Saved entries
------------------------------------------------

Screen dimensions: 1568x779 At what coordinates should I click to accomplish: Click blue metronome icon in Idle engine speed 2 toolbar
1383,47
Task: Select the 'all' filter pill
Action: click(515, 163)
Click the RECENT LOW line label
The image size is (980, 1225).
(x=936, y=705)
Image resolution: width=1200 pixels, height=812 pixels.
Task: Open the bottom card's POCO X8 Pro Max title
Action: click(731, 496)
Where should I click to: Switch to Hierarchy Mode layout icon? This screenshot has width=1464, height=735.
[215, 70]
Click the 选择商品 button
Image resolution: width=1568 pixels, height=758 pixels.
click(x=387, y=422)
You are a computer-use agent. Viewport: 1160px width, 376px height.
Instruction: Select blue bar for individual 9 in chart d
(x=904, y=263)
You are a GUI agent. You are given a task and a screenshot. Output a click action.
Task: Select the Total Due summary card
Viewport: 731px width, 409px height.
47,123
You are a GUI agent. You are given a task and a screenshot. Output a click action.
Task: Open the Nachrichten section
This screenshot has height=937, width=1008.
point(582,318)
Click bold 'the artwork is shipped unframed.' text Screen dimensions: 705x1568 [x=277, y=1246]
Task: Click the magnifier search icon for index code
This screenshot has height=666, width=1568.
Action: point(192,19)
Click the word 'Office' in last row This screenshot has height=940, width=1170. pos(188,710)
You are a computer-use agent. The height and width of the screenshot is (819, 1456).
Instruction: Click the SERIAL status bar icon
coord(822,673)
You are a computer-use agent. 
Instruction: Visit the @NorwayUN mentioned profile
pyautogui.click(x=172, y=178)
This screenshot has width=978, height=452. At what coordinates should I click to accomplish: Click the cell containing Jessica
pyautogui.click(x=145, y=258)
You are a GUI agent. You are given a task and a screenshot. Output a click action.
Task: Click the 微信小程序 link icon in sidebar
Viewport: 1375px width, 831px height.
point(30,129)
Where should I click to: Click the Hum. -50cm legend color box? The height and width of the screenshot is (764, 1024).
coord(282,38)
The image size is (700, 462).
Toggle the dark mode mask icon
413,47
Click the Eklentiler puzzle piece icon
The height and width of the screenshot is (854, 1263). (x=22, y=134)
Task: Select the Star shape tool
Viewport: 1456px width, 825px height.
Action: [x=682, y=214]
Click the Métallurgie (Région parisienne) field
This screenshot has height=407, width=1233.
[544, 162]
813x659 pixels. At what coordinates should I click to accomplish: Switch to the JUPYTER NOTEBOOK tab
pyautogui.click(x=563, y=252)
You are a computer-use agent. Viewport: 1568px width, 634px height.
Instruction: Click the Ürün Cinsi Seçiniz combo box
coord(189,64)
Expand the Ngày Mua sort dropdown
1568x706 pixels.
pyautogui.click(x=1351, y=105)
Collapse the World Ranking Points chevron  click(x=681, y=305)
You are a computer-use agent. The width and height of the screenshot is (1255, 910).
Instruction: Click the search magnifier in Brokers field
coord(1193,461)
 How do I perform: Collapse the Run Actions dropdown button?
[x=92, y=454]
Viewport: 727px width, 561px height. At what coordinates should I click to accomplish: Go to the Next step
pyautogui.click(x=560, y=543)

------------------------------------------------

▶ Brief
Return all of the data precisely as it appears.

▶ Task result
Screen dimensions: 1568x779 At what coordinates should I click to accomplish: Click blue metronome icon in Idle engine speed 2 toolbar
1383,47
Task: Select the 'all' filter pill
Action: click(515, 163)
Click the RECENT LOW line label
The image size is (980, 1225).
(x=936, y=705)
Image resolution: width=1200 pixels, height=812 pixels.
Task: Open the bottom card's POCO X8 Pro Max title
Action: click(731, 496)
Where should I click to: Switch to Hierarchy Mode layout icon? This screenshot has width=1464, height=735.
[215, 70]
Click the 选择商品 button
Image resolution: width=1568 pixels, height=758 pixels.
click(x=387, y=422)
You are a computer-use agent. Viewport: 1160px width, 376px height.
Instruction: Select blue bar for individual 9 in chart d
(x=904, y=263)
You are a GUI agent. You are given a task and a screenshot. Output a click action.
Task: Select the Total Due summary card
Viewport: 731px width, 409px height.
47,123
You are a GUI agent. You are given a task and a screenshot. Output a click action.
Task: Open the Nachrichten section
This screenshot has height=937, width=1008.
point(582,318)
Click bold 'the artwork is shipped unframed.' text Screen dimensions: 705x1568 [x=277, y=1246]
Task: Click the magnifier search icon for index code
This screenshot has height=666, width=1568.
Action: point(192,19)
Click the word 'Office' in last row This screenshot has height=940, width=1170. pos(188,710)
You are a computer-use agent. The height and width of the screenshot is (819, 1456).
Instruction: Click the SERIAL status bar icon
coord(822,673)
You are a computer-use agent. 
Instruction: Visit the @NorwayUN mentioned profile
pyautogui.click(x=172, y=178)
This screenshot has width=978, height=452. At what coordinates should I click to accomplish: Click the cell containing Jessica
pyautogui.click(x=145, y=258)
You are a GUI agent. You are given a task and a screenshot. Output a click action.
Task: Click the 微信小程序 link icon in sidebar
Viewport: 1375px width, 831px height.
point(30,129)
Where should I click to: Click the Hum. -50cm legend color box? The height and width of the screenshot is (764, 1024).
coord(282,38)
The image size is (700, 462).
Toggle the dark mode mask icon
413,47
Click the Eklentiler puzzle piece icon
The height and width of the screenshot is (854, 1263). (x=22, y=134)
Task: Select the Star shape tool
Viewport: 1456px width, 825px height.
Action: [x=682, y=214]
Click the Métallurgie (Région parisienne) field
This screenshot has height=407, width=1233.
[544, 162]
813x659 pixels. At what coordinates should I click to accomplish: Switch to the JUPYTER NOTEBOOK tab
pyautogui.click(x=563, y=252)
You are a computer-use agent. Viewport: 1568px width, 634px height.
Instruction: Click the Ürün Cinsi Seçiniz combo box
coord(189,64)
Expand the Ngày Mua sort dropdown
1568x706 pixels.
pyautogui.click(x=1351, y=105)
Collapse the World Ranking Points chevron  click(x=681, y=305)
You are a computer-use agent. The width and height of the screenshot is (1255, 910).
Instruction: Click the search magnifier in Brokers field
coord(1193,461)
 How do I perform: Collapse the Run Actions dropdown button?
[x=92, y=454]
Viewport: 727px width, 561px height. At what coordinates should I click to accomplish: Go to the Next step
pyautogui.click(x=560, y=543)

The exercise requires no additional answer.